Sentiment preservation: Fine-tuned GPT-2 achieves 67.0% ± 1.4% (Amazon) and 67.7% ± 1.2% (Yelp) sentiment preservation; explicit sentiment modeling reaches 70.7% ± 1.3% (Amazon) and 70.1% ± 1.2% (Yelp).

Subjective fluency evaluation: 80 human raters (39 native, 41 non-native English speakers) rated generated reviews on a 5-point Likert scale. Fake reviews achieved mean opinion scores of 3.23–3.30 (similar to 2.95–3.49 for real reviews), indicating humans find them fluent and indistinguishable from genuine reviews.
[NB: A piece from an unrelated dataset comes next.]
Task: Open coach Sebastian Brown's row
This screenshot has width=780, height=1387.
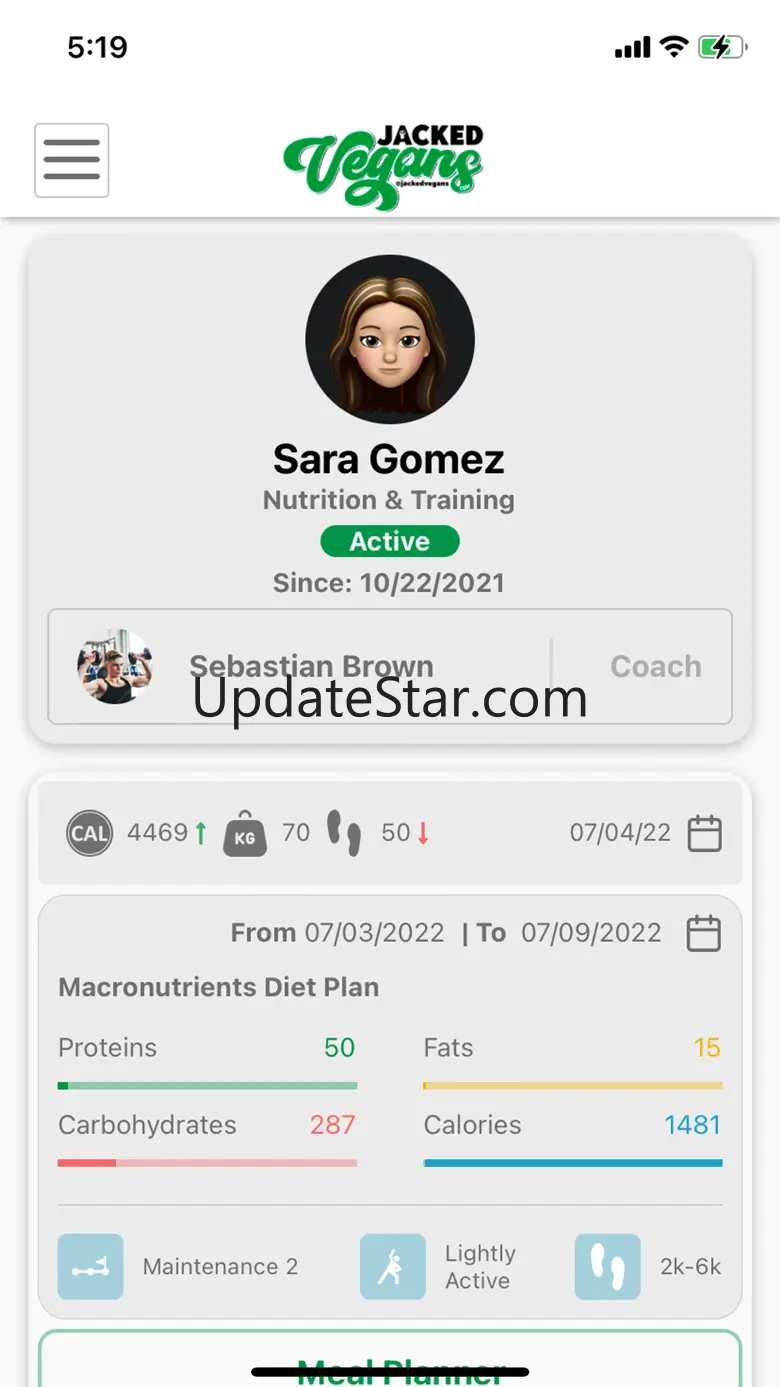Action: [390, 666]
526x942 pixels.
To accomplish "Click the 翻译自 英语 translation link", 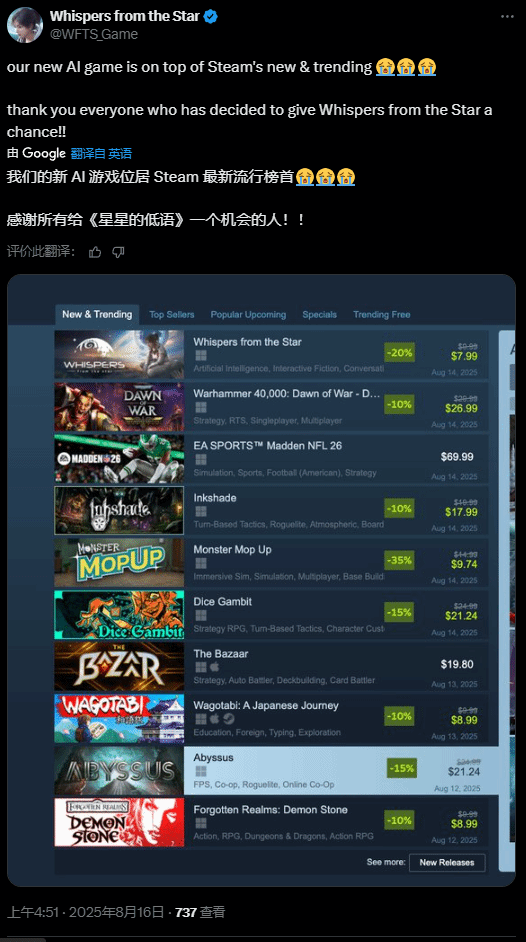I will (x=101, y=153).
Detection performance: Single detectors achieved equal error rates (EER) of 23.5% (GPT-2PD), 40.9% (GLTR), and 11.8% (Grover). Ensemble methods combining multiple detectors reduced EER to 19.6%. Humans choosing between one real and three fake reviews had accuracy near chance (25.4%–34.6%), demonstrating humans cannot reliably identify generated reviews.

Connections

  • Related to [[2018-jindi-stay-on-topic-generating-context-specific-fake-restaurant-reviews]] via fake review generation methodology
  • Relevant to [[2019-zellers-defending-against-neural-fake-news]] on detecting model-generated text
  • Builds on [[2018-radford-language-models-are-unsupervised-multitask-learners|GPT-2's transfer learning capabilities]]
  • Connected to Sentiment Analysis and Text generation literatures

Notes

The work highlights a critical practical threat: state-of-the-art detectors are not yet reliable for distinguishing AI-generated reviews from authentic ones. The reliance on pre-trained, publicly available models makes this attack accessible to non-experts. A key limitation is the relatively modest sentiment preservation rates (67–71%), meaning many generated reviews fail validation and are discarded—a real attacker would need to generate many more candidates than humans would post. The paper does not address countermeasures beyond detection; rate-limiting or review volume constraints might mitigate the attack's practical impact.